_TASK TO CARRY OUT_
Please return exactly the line that contains "At what coordinates" and every line after it, through the last line of the records below, with no pictures.

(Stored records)
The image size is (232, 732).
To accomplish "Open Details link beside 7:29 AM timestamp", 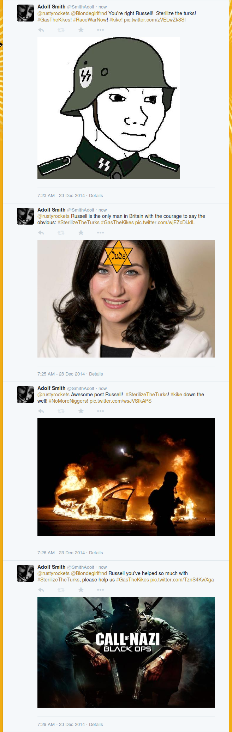I will tap(96, 725).
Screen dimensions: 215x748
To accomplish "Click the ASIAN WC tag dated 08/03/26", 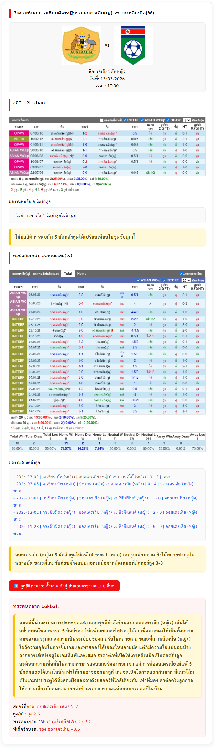I will pos(18,295).
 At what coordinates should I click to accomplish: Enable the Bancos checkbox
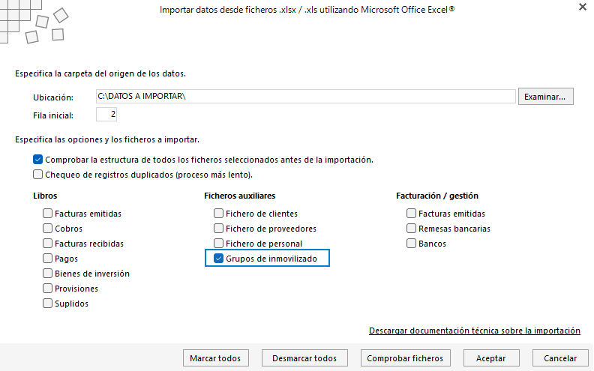pyautogui.click(x=412, y=244)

_ANSWER SPACE_
 At what coordinates should I click to accomplish: Enable the Bancos checkbox
pyautogui.click(x=412, y=244)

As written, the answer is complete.